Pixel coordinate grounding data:
----------------------------------------
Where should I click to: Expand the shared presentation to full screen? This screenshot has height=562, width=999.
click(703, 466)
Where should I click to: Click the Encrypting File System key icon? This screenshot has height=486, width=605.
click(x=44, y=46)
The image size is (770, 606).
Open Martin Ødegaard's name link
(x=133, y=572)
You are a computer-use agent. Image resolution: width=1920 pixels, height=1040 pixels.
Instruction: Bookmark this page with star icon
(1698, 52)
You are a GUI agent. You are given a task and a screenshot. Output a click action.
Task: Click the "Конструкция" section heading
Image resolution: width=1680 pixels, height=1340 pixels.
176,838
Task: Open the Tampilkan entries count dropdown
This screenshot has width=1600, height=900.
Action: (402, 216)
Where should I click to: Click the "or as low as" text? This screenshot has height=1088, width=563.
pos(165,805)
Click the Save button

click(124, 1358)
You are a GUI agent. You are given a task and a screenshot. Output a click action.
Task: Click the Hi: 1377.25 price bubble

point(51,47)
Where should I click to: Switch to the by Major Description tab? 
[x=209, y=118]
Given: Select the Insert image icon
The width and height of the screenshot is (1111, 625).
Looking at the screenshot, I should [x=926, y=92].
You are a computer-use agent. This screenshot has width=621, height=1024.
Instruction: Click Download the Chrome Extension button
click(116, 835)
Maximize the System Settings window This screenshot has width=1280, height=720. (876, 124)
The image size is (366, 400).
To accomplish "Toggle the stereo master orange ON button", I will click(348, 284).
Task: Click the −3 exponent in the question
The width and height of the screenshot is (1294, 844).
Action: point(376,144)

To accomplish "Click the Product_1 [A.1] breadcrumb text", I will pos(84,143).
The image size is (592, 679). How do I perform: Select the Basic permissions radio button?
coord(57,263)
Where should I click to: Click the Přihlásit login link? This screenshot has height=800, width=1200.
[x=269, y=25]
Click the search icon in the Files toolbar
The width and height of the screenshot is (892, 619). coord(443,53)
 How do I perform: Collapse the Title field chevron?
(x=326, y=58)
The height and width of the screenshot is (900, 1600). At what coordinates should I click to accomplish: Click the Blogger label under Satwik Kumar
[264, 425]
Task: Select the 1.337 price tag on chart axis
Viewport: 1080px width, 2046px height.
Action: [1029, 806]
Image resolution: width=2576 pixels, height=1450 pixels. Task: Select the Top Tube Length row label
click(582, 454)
----------------------------------------
■ PROBLEM STATEMENT
No line may be altered or left out when the data is written out.

■ SOLUTION BELOW
Where should I click to: Expand the shared presentation to full screen? This screenshot has height=562, width=999.
click(703, 466)
Where should I click to: Click the Encrypting File System key icon? This screenshot has height=486, width=605.
click(x=44, y=46)
The image size is (770, 606).
Open Martin Ødegaard's name link
(x=133, y=572)
You are a computer-use agent. Image resolution: width=1920 pixels, height=1040 pixels.
Instruction: Bookmark this page with star icon
(1698, 52)
You are a GUI agent. You are given a task and a screenshot. Output a click action.
Task: Click the "Конструкция" section heading
Image resolution: width=1680 pixels, height=1340 pixels.
176,838
Task: Open the Tampilkan entries count dropdown
This screenshot has width=1600, height=900.
Action: (402, 216)
Where should I click to: Click the "or as low as" text? This screenshot has height=1088, width=563.
pos(165,805)
Click the Save button

click(124, 1358)
You are a GUI agent. You are given a task and a screenshot. Output a click action.
Task: Click the Hi: 1377.25 price bubble

point(51,47)
Where should I click to: Switch to the by Major Description tab? 
[x=209, y=118]
Given: Select the Insert image icon
The width and height of the screenshot is (1111, 625).
Looking at the screenshot, I should [x=926, y=92].
You are a computer-use agent. This screenshot has width=621, height=1024.
Instruction: Click Download the Chrome Extension button
click(116, 835)
Maximize the System Settings window This screenshot has width=1280, height=720. (876, 124)
The image size is (366, 400).
To accomplish "Toggle the stereo master orange ON button", I will click(348, 284).
Task: Click the −3 exponent in the question
The width and height of the screenshot is (1294, 844).
Action: point(376,144)

To accomplish "Click the Product_1 [A.1] breadcrumb text", I will pos(84,143).
The image size is (592, 679). How do I perform: Select the Basic permissions radio button?
coord(57,263)
Where should I click to: Click the Přihlásit login link? This screenshot has height=800, width=1200.
[x=269, y=25]
Click the search icon in the Files toolbar
The width and height of the screenshot is (892, 619). coord(443,53)
 How do I perform: Collapse the Title field chevron?
(x=326, y=58)
The height and width of the screenshot is (900, 1600). At what coordinates should I click to accomplish: Click the Blogger label under Satwik Kumar
[264, 425]
Task: Select the 1.337 price tag on chart axis
Viewport: 1080px width, 2046px height.
Action: [1029, 806]
Image resolution: width=2576 pixels, height=1450 pixels. Task: Select the Top Tube Length row label
click(582, 454)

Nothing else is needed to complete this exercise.